■ WORK ITEM ■
Transcribe precisely, and only, the lines beginning at the line containing "Open the chart layout grid icon" and ending at the final line of the material below.

■ GIVEN DATA ■
::::::::

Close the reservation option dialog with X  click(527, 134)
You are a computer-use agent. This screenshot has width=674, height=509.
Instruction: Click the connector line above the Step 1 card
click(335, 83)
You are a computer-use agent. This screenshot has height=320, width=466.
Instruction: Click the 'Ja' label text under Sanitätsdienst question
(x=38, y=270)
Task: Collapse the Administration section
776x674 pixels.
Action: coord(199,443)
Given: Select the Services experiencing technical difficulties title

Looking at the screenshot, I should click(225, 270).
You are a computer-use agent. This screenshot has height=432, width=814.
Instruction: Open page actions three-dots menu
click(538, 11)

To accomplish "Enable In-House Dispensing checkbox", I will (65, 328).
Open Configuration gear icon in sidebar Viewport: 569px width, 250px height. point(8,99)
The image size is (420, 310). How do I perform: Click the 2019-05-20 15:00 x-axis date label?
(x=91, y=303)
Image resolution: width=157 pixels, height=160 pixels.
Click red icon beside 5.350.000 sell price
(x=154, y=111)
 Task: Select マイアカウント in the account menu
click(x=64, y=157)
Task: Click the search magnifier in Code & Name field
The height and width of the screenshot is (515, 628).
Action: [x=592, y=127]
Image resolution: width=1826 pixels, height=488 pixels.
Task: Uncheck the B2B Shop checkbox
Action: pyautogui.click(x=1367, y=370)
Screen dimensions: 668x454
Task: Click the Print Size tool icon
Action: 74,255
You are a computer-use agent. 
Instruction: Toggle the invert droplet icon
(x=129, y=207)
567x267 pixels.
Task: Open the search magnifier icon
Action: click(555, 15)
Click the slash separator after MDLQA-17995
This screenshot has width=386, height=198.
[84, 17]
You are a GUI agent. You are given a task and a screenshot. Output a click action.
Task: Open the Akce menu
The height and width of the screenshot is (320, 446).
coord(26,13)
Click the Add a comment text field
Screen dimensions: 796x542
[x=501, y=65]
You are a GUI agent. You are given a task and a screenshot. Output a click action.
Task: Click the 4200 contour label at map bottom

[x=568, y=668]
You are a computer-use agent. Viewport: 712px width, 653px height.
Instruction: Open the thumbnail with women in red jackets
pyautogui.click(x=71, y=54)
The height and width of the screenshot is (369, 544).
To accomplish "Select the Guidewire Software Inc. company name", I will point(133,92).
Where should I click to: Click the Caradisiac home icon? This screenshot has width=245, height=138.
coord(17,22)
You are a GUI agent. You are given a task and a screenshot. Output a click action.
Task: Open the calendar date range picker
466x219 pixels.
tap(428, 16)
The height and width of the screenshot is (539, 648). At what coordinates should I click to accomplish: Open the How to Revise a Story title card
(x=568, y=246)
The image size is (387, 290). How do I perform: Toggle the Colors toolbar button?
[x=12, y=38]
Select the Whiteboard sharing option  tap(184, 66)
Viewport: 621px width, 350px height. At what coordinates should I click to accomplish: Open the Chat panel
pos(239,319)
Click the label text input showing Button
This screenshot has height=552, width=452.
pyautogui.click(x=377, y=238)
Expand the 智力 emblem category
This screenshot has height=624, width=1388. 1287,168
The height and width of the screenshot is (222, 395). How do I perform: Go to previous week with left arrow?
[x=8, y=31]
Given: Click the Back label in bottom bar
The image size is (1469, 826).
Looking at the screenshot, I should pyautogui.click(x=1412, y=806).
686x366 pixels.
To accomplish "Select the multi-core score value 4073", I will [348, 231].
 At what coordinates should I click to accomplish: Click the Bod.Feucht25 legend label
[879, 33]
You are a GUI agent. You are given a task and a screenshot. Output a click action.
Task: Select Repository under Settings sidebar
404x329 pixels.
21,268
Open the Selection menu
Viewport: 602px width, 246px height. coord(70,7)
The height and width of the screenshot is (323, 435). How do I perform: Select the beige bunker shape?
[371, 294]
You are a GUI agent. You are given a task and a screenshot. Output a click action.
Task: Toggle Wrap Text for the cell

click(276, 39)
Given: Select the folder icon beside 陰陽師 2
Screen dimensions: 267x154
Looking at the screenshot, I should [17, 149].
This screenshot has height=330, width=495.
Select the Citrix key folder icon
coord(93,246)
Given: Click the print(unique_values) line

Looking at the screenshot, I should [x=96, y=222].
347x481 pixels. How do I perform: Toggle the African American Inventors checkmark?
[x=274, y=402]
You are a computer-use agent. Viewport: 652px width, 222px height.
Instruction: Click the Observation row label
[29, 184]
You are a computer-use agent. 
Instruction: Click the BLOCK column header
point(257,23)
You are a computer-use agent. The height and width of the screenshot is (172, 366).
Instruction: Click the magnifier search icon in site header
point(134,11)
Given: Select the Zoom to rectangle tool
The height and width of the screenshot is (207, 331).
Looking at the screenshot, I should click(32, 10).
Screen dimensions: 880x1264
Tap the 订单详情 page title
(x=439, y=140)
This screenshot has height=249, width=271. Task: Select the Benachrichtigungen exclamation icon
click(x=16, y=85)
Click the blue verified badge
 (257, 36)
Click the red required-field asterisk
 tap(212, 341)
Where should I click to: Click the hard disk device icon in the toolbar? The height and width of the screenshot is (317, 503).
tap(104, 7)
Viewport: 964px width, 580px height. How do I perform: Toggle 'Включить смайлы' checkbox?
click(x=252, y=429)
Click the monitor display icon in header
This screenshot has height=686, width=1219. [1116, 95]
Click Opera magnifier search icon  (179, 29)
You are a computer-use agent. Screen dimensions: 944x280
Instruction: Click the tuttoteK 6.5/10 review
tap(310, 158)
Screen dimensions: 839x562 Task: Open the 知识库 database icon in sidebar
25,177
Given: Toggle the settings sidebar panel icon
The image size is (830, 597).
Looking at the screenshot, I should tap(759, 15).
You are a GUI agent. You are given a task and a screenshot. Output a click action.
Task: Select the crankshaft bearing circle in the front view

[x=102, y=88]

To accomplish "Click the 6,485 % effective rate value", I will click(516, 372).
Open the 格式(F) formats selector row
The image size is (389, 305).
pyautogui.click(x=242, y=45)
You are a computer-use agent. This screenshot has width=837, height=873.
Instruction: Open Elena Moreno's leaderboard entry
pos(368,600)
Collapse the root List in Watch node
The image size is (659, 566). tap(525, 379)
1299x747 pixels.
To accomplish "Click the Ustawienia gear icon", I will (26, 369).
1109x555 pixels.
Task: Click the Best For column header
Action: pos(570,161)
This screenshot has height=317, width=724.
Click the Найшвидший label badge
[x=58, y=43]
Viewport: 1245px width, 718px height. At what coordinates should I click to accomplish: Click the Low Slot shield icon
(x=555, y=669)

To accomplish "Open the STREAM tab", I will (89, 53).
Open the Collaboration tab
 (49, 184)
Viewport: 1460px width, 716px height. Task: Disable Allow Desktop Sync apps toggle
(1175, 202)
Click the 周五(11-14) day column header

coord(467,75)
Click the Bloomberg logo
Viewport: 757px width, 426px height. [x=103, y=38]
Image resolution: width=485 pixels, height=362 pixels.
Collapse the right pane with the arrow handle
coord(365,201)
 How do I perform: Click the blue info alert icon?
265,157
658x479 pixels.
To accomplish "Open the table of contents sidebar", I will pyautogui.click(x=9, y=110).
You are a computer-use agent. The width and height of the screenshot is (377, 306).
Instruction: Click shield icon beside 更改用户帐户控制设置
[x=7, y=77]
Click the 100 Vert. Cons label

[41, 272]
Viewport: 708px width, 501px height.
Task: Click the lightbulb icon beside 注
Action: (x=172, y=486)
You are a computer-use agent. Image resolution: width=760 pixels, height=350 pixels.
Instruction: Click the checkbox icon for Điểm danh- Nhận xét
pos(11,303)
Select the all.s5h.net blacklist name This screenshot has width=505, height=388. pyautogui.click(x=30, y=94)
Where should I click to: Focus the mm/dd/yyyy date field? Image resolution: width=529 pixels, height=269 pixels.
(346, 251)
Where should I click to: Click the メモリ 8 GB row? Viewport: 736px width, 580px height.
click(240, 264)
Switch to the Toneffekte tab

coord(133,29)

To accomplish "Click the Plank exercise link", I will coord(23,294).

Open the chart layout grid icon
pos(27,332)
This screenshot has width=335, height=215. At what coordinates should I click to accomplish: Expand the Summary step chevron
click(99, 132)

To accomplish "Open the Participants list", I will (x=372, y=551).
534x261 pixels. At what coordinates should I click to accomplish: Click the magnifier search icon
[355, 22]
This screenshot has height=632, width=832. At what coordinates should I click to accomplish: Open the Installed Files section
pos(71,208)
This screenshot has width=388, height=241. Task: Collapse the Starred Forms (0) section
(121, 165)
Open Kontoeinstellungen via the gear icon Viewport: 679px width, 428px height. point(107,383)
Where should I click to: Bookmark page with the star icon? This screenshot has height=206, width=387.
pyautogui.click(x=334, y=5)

::::::::

■ ANSWER BELOW ■
Open the chart layout grid icon
pos(27,332)
This screenshot has width=335, height=215. At what coordinates should I click to accomplish: Expand the Summary step chevron
click(99, 132)

To accomplish "Open the Participants list", I will (x=372, y=551).
534x261 pixels. At what coordinates should I click to accomplish: Click the magnifier search icon
[355, 22]
This screenshot has height=632, width=832. At what coordinates should I click to accomplish: Open the Installed Files section
pos(71,208)
This screenshot has width=388, height=241. Task: Collapse the Starred Forms (0) section
(121, 165)
Open Kontoeinstellungen via the gear icon Viewport: 679px width, 428px height. point(107,383)
Where should I click to: Bookmark page with the star icon? This screenshot has height=206, width=387.
pyautogui.click(x=334, y=5)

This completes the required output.